(Target position records)
^^^^^^^^^^^^^^^^
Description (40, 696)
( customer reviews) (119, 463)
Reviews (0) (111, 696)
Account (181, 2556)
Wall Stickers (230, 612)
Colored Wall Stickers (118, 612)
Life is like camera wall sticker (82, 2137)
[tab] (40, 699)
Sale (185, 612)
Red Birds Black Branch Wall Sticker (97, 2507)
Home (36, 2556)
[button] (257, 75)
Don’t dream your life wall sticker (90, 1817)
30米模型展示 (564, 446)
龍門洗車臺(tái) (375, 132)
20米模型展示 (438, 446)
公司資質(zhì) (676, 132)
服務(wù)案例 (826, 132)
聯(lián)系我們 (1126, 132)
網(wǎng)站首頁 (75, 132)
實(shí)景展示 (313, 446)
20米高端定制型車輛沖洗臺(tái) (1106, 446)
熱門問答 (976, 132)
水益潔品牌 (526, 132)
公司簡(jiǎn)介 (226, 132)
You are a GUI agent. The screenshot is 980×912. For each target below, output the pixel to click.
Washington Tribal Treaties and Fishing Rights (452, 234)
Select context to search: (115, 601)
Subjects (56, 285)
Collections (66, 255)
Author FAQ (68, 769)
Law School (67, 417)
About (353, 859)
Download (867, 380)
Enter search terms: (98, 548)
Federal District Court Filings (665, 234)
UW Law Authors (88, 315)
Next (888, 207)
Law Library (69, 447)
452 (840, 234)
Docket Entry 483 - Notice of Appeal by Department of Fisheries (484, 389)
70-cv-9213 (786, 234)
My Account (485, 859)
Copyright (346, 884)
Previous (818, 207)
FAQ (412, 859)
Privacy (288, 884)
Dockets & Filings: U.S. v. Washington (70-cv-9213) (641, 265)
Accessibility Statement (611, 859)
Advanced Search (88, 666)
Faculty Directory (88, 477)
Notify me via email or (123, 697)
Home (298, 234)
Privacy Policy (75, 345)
^^^^^^^^^^^^^^^^
** OBJECTIVE **
Write out everything from the start of the rows down to the line containing "服務(wù)案例 (826, 132)", both ends included, and add -43 to every coordinate in the answers.

** THE REPLY **
Description (-3, 653)
( customer reviews) (76, 420)
Reviews (0) (68, 653)
Account (138, 2513)
Wall Stickers (187, 569)
Colored Wall Stickers (75, 569)
Life is like camera wall sticker (39, 2094)
[tab] (-3, 656)
Sale (142, 569)
Red Birds Black Branch Wall Sticker (54, 2464)
Home (-7, 2513)
[button] (214, 32)
Don’t dream your life wall sticker (47, 1774)
30米模型展示 (521, 403)
龍門洗車臺(tái) (332, 89)
20米模型展示 (395, 403)
公司資質(zhì) (633, 89)
服務(wù)案例 (783, 89)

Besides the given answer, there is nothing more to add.